Planning a Fire Protection System The necessity to install and maintain fire protection is more prevalent when designing manufacturing facilities – as it will be required by local building codes, and the systems will need to be advanced. Often, fire protection is woefully undervalued by offices and businesses which prefer the economical approach with a basic system installation.
There are two major types of fire protection systems:
Passive Fire Protection (PFP) This is a system that is installed into a building or provided by design to prevent a fire breakout. Some examples of PFPs are fire-resistant walls, fireproofing cladding, and non-combustible cable coating.
Active Fire Protection (APF) This is a system that takes measures to put out the fire manually (such as a fire extinguisher) or automatically (such as when water sprinklers or a foam suppression system) is triggered. The best systems combine the benefits of both PFP and AFP. While a PFP approach will improve safety and prevent fires, it’s good to have an AFP in place should fire happen.
Active Fire Protection Components – What Should Be Included and How Does It Work?
Every Active Fire Protection approach starts with an Alarm Initiating Device such as a smoke or heat detector. It will catch the first sign of fire and activate the system. Once the system is activated, other key components of the system can take over:
Fire notification devices This includes tones, bells or horns to alert people in the building to take action and evacuate.
Automatic fire suppression devices This system is the first measure of offense on a fire with water or chemicals. Some examples include water sprinklers, gaseous fire suppressors and condensed aerosol fire suppressors.
Fire extinguishers These hand-held devices with cylindrical pressure vessels filled with an agent such as water, foam or dry powder are operated by a user and are helpful for small emergencies and fire situations that can be mitigated by people close to the fire. Planning the location for such extinguishers is integral to a well-planned facility.

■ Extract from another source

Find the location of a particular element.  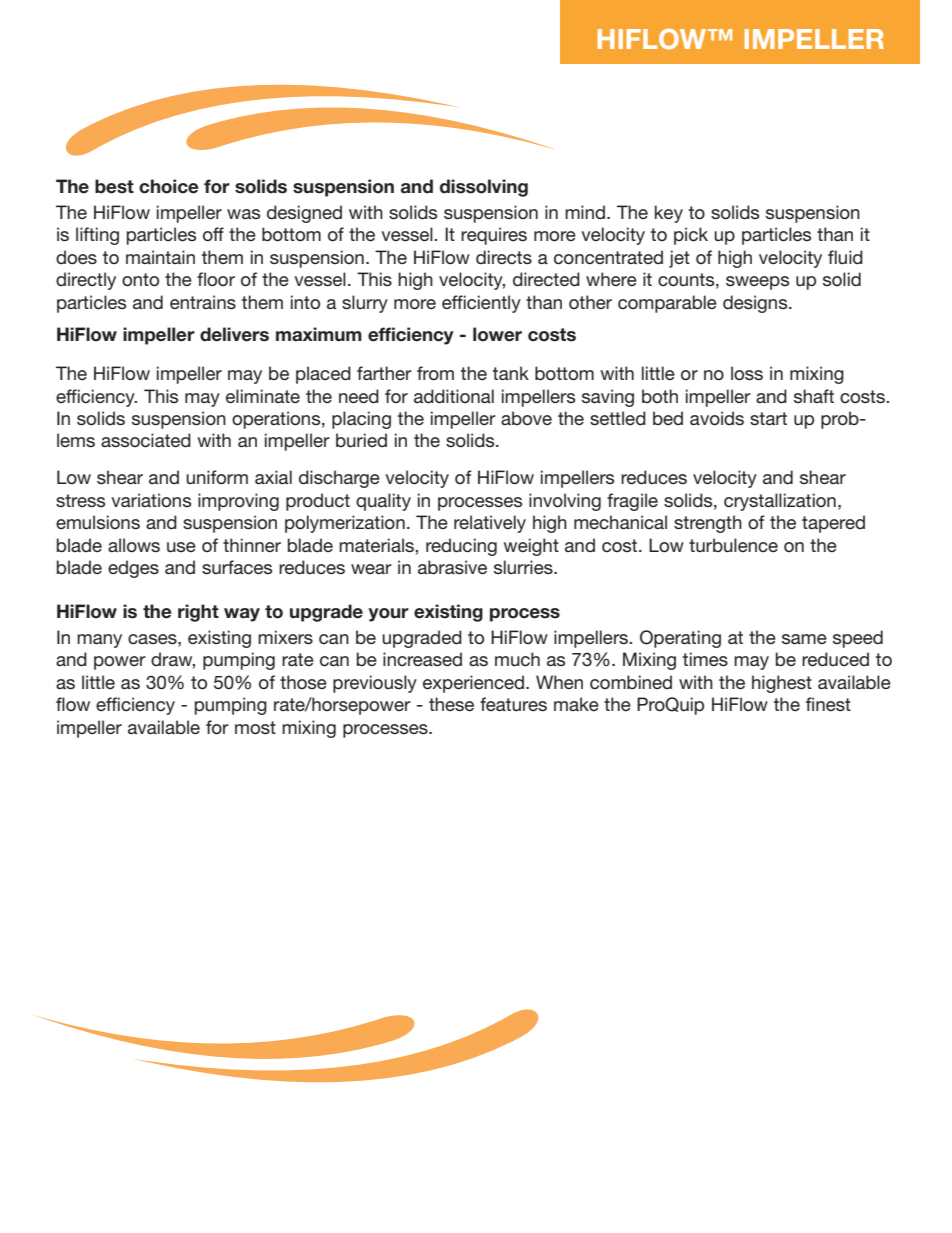

dissolving is located at coordinates (484, 188).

The extinguishers should be conveniently located on every floor and easy to access.
Control panel This allows you to manage the overall system and turn it on and off.
Back-up power supply This keeps the fire system operational in the event of a power failure. This is useful as a redundancy for fire protection as well as computer equipment in the absence of fire.
Fire curtains/Fire-rated door These options improve safety and help localize and contain fire danger and damage.
Smoke control systems This includes smoke curtains for premises and elevators. Even if a fire is localized, the smoke is a great threat to life.
Evacuation System & Process In addition to protecting the building from fire damage, it is critical to have a process to evacuate people in the building safely. A system for evacuation could include voice speakers, light panels and other signaling devices that help guide exiting the building in case of fire and smoke.
Selecting a Fire Protection System Selecting a fire protection system in a building is an important part of its plan to save people, assets, and safeguard business continuity. With a combination of both passive and active systems, the dangers of fire can be prevented, and damage mitigated if fire happens.